Job :: Retype the following records exactly as they appear, keeping every line.

Recorded information ::
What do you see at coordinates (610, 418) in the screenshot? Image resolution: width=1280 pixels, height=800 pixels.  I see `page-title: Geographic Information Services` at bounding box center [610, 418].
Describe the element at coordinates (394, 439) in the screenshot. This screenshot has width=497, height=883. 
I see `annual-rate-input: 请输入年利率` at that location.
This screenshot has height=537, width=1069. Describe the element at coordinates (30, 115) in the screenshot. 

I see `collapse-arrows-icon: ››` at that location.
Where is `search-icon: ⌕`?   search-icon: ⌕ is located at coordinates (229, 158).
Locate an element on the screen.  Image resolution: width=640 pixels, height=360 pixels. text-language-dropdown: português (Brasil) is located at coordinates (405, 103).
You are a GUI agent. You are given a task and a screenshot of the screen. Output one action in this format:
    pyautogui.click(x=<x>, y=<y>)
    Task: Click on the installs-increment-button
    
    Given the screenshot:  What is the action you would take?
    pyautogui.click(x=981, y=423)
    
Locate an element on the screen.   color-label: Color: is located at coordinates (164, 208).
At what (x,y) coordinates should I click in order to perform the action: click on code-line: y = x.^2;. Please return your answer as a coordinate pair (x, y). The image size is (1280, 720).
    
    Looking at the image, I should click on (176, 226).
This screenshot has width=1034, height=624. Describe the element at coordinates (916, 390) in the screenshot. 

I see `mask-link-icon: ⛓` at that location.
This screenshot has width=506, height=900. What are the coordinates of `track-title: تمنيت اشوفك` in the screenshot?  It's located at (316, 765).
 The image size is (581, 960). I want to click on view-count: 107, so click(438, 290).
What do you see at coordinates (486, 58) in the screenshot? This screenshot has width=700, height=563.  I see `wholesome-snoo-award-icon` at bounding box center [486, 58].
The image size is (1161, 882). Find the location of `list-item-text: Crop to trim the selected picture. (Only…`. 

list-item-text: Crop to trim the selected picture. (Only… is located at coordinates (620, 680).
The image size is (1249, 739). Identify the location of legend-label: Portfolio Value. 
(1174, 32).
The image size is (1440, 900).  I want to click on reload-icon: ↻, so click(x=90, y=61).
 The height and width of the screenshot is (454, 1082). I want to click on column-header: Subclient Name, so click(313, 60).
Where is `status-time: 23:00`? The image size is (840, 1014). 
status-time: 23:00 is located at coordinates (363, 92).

Completed exercise ::
What do you see at coordinates (610, 418) in the screenshot? Image resolution: width=1280 pixels, height=800 pixels.  I see `page-title: Geographic Information Services` at bounding box center [610, 418].
Describe the element at coordinates (394, 439) in the screenshot. This screenshot has width=497, height=883. 
I see `annual-rate-input: 请输入年利率` at that location.
This screenshot has height=537, width=1069. Describe the element at coordinates (30, 115) in the screenshot. 

I see `collapse-arrows-icon: ››` at that location.
Where is `search-icon: ⌕`?   search-icon: ⌕ is located at coordinates (229, 158).
Locate an element on the screen.  Image resolution: width=640 pixels, height=360 pixels. text-language-dropdown: português (Brasil) is located at coordinates (405, 103).
You are a GUI agent. You are given a task and a screenshot of the screen. Output one action in this format:
    pyautogui.click(x=<x>, y=<y>)
    Task: Click on the installs-increment-button
    
    Given the screenshot:  What is the action you would take?
    pyautogui.click(x=981, y=423)
    
Locate an element on the screen.   color-label: Color: is located at coordinates (164, 208).
At what (x,y) coordinates should I click in order to perform the action: click on code-line: y = x.^2;. Please return your answer as a coordinate pair (x, y). The image size is (1280, 720).
    
    Looking at the image, I should click on (176, 226).
This screenshot has width=1034, height=624. Describe the element at coordinates (916, 390) in the screenshot. 

I see `mask-link-icon: ⛓` at that location.
This screenshot has width=506, height=900. What are the coordinates of `track-title: تمنيت اشوفك` in the screenshot?  It's located at (316, 765).
 The image size is (581, 960). I want to click on view-count: 107, so click(438, 290).
What do you see at coordinates (486, 58) in the screenshot? This screenshot has width=700, height=563.  I see `wholesome-snoo-award-icon` at bounding box center [486, 58].
The image size is (1161, 882). Find the location of `list-item-text: Crop to trim the selected picture. (Only…`. 

list-item-text: Crop to trim the selected picture. (Only… is located at coordinates (620, 680).
The image size is (1249, 739). Identify the location of legend-label: Portfolio Value. 
(1174, 32).
The image size is (1440, 900).  I want to click on reload-icon: ↻, so click(x=90, y=61).
 The height and width of the screenshot is (454, 1082). I want to click on column-header: Subclient Name, so click(313, 60).
Where is `status-time: 23:00`? The image size is (840, 1014). 
status-time: 23:00 is located at coordinates (363, 92).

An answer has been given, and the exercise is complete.